Kevin LaCroix has some further thoughts on John Gorman’s criticism of the proposal of FRB Governor Daniel Tarullo and certain academics that bank officers and directors should be held to a different (i.e., more stringent) fiduciary standard than officers and directors of other types of corporations. After discussing John Gorman’s criticism of Tarullo’s proposal, LaCroix also discusses recent decisions by a federal district court judge in Georgia and the Georgia Supreme Court, the upshot of which is that while bank officers and directors (in Georgia, at least) are entitled to the protection of the business judgment rule, there may be some basis for holding them liable for ordinary negligence (as opposed to the higher “gross negligence” liability standard that is the “default” standard under FIRREA and the effective standard if the business judgment rule is applied).

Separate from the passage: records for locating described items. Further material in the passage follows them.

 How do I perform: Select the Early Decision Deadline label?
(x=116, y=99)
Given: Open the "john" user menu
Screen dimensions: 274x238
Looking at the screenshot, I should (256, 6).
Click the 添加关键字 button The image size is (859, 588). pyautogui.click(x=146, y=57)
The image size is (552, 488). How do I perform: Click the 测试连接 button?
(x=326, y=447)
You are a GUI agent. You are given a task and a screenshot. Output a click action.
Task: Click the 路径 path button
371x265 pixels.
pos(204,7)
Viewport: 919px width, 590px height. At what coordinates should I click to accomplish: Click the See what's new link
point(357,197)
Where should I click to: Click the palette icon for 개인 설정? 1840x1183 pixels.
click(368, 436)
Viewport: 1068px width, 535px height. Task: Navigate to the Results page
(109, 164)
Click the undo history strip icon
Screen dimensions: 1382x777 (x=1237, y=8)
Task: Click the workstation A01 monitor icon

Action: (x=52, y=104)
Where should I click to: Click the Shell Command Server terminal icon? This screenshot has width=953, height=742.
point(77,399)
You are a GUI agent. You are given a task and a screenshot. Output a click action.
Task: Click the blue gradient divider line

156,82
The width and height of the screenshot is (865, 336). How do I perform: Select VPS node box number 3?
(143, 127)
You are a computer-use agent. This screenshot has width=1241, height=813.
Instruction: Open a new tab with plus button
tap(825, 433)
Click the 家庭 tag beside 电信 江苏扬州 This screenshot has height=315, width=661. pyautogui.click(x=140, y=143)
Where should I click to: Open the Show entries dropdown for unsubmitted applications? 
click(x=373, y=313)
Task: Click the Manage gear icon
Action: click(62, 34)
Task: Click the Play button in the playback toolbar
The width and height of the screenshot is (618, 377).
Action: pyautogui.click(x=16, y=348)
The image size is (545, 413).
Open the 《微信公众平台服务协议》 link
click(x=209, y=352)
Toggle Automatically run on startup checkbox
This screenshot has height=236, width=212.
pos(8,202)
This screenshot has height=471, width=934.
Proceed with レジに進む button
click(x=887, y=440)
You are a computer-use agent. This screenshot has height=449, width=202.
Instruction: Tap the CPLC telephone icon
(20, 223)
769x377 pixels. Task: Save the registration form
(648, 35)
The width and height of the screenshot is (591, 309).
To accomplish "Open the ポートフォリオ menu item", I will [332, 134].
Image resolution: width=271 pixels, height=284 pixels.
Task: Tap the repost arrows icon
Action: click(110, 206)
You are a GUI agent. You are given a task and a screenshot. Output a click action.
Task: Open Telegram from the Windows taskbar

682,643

Kevin is concerned.
It should be emphasized that the academics’ proposal to hold bank directors to a higher standard was limited just to directors of systemically important financial institutions. I share the concerns John Gorman expressed in his American Banker article about this proposal. However, I have additional concerns, which is that there are already theories floating around that bank directors should be held to a different standard than directors of other companies, as shown by Judge Thrash’s remarks in the Buckhead Community Bank case. My concern is that if the idea were accepted that directors of systemically important banks should be held to have expanded fiduciary duties, the idea would quickly expand beyond just systemically important institutions and be applied to many , most, or even all bank directors, without regard to whether or not their institution is systemically important.
This was the same concern I expressed in my earlier post, and it’s comforting to know that other observers share your concern about “trickle down” liability.
Kevin is particularly concerned about the spate of litigation directed against officers and directors of failed banks by the FDIC. The FDIC has been attempting to whittle away the business judgment rule wherever possible. The long-range implications are troubling.
There undoubtedly are meritorious lawsuits filed against bank directors, particularly where there is evidence of self-dealing or complete abdication of responsibility. Just the same, the overall level of litigation aimed at bank directors is both excessive and socially inefficient, particularly with respect to the litigation that so often follows after banks’ failures. So often the failed bank lawsuit allegations consist of little more than scapegoating and hindsight second-guessing. Creating a liability regime that would encourage further litigation and expand the potential liabilities of bank directors would accomplish little except enlarging the litigation burden that prospective directors would have to consider before accepting a seat on a bank board.
There is no question that prospective directors of financial institutions (especially community banks) have to think long and hard about the potential liability before agreeing to accept a board seat. For an increasing number of otherwise qualified candidates, the decision may be that if you don’t have “a dog in the hunt” (a substantial financial investment in the bank), the benefits of being on the board do not outweigh the risks if (God forbid!) “something bad happens.”